**Text excerpt:**
------------------------------------

Vesa: The problem of the old songs is that we used this kind of drop D and C tuning, since Abyssolute Transfinite we have used standard C-tuning and on Inversum we have used the “universal” tuning which is that A note is tuned to 432 Hz. At least for my guitar, so it’s really hard to play these riffs. Some of them are impossible to play in standard tuning. We like to take riffs from different songs and mash them up all together, it’s like a medley. We do it a lot. When we play like two songs an hour, we take a riff, parts of different songs and arrange it as a part of set. We might play a part from Dapuris for example, but it’s just a part of the song, we don’t play the whole songs, we fit it in there somewhere.
Jukka: Because all the songs are not songs, you can do it, because they are like feelings not songs. When our feeling kind of changes so we don’t want to play this, we say ok let’s not play it, let’s make a different part of it. It’s easy, because it’s mostly instrumental music, so it’s not like ok, now I’m singing about love and next thing I’m singing about death and raping.

Are there any plans for shows/tour in Europe?
Vesa: There’s a plan to make a short one, maybe week or two, probably concentrating on Germany and countries around it.

Speaking of countries around Germany, what about the Czech Republic and Prague? We want to help you with a gig in Prague!
Jukka: Yeah, great! Please! I want to drink to that! Take that! Cheers!

Dark Buddha Rising

Your stage presentation includes some sort of a ‘totem’. Does it have any specific function? Who made it?
Vesa: It’s basically made by a friend of mine, a girl called “Minna”. She has this Last Havoc Charms thing, she makes jewellery, rings and stuff like this. She uses human bones.

She also made your necklaces?
Vesa: Yes! All of them. She’s really good at doing this.
Jukka: And the totem… It has a really deep meaning.
Vesa: It’s something we have since Jaska - the former singer who used a lot of blood - left the band. It was not to replace him. But in this state there needs to be something dead. Something to concentrate on and something to celebrate.
Jukka: It’s also an honour to Jaska, for being a part of the band and not being there anymore. He was such a big part of the band with the blood and stuff. Everybody was like, this is cool. That’s what is left for him on the stage, the totem, it is him on stage.
Vesa: And it is the focus of the music of sorts. The necro stuff. And it feels good to have something dead on stage.

I’ve read that your singer ‘disappeared’ into the woods or something. Is it true? What has he been up to recently - in the forest or elsewhere?

------------------------------------

**Available data:**
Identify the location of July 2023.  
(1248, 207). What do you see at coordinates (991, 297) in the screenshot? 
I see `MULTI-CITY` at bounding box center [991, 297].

------------------------------------

**The task:** Pick up the Dark Buddha Rising interview again and write what comes after its final question. None of the lines matter here.

**Task answer:**
Vesa: He is somewhere in the south.
Jukka: We don’t know where he is actually.

You have no idea what is he doing now?
Jukka: No, and even when he was a part of the band, we weren’t sure if he’s going to show up for a rehearsal.
Vesa: But he didn’t show up anyway, only for the gigs.
Jukka: And it was also like “Is he going to show up?” Usually he did, but he is really special. So we don’t know about him, we don’t know him, basically. He’s a mystery man.
Vesa: He’s old friend of mine from the 90’s, from Rauma where I used to live, and he was a part of the black metal scene we had. And I know him since then. He was that fucked up guy and still is. But he wanted to go south so I’m really glad that he went to there. And to find something he was missing. Because it was like he was missing something. And it was holding him or keeping him in band. In order to proceed with his life, he must go somewhere and now he’s lost. But I heard something that he was in the south of Spain and alive. That’s good. So, he disappeared.
Jukka: He’s somewhere and probably alive. He always was and still is this mystery man. It was never like let’s talk about the band and official stuff.

Vesa: He just appeared, did things he did and disappeared again. It was really nice to have him in the band and good to have him, but all the blood and stuff like that is not logistically a good thing.

Dark Buddha Rising

Was it real blood?
Jukka: Yeah, it was always real blood, not fake blood. And actually there is funny story when we did the Neurosis thing. We had a driver, and still have this driver, mixing dude, manager, super dude “Nicols”, fucking professional. And now I forgot my fucking point! (laugh)
Vesa: The blood…
Jukka: Our first gig was in Berlin. So Jaska called Nicols the manager, can you pick some blood? He tried to buy something. And when he came to the store and said can I pick some pig’s blood or cow’s blood, whatever? And they called police because you can’t do this kind of thing. He send us a message “I almost got arrested, bring your own blood you wankers!”
Vesa: In Finland they sell frozen blood in every supermarket, it’s a tradition.
Jukka: They make this food - lettuce, blood sausage and pancakes or what the fuck it is. It’s easy to buy blood in Finland. But obviously not in Germany.
Jukka: But you know, when you do the blood thing, it should not be fake blood. It’s like having sex without your dick or something. With a dildo (laugh)
Jukka: But our point wasn’t to make a show, the singer was just so fucking weird.
Vesa: And it was the same thing as with the bones. He wanted to drink the blood and have some bones on him.
Jukka: So it’s not for show, it’s for him and he did it for us and for the music.
Vesa: And I think he is still drinking blood in Spain. Aaaarrrggh! (laugh)

Dark Buddha Rising

Your music has been described as ritualistic or transcendental. What is the importance - if any - of religion, spirituality, transcendence, ritual for you?
Jukka: I think it’s more like an anti-religion thing.
Vesa: No, there’s no religion at all. And no -ism, like Buddhism, Satanism or occultism. It’s a mixture of everything, all the esoteric currents of the world or universal thoughts about nothing (laugh)
Vesa: When we play, this thing is almost controlling us, you know. And it’s like being pushed by some force. Like being given a direction to go somewhere.
Jukka: As I said, we are not acting anything.
Vesa: It just happens. And that’s what we are kind of worshipping. The happening. It’s hard to discuss it. I don’t even know what it is, it’s something unknown. We leave a lot of room for improvising and let stuff happen. All the writings in the covers and arts, it’s the same thing. It just happens.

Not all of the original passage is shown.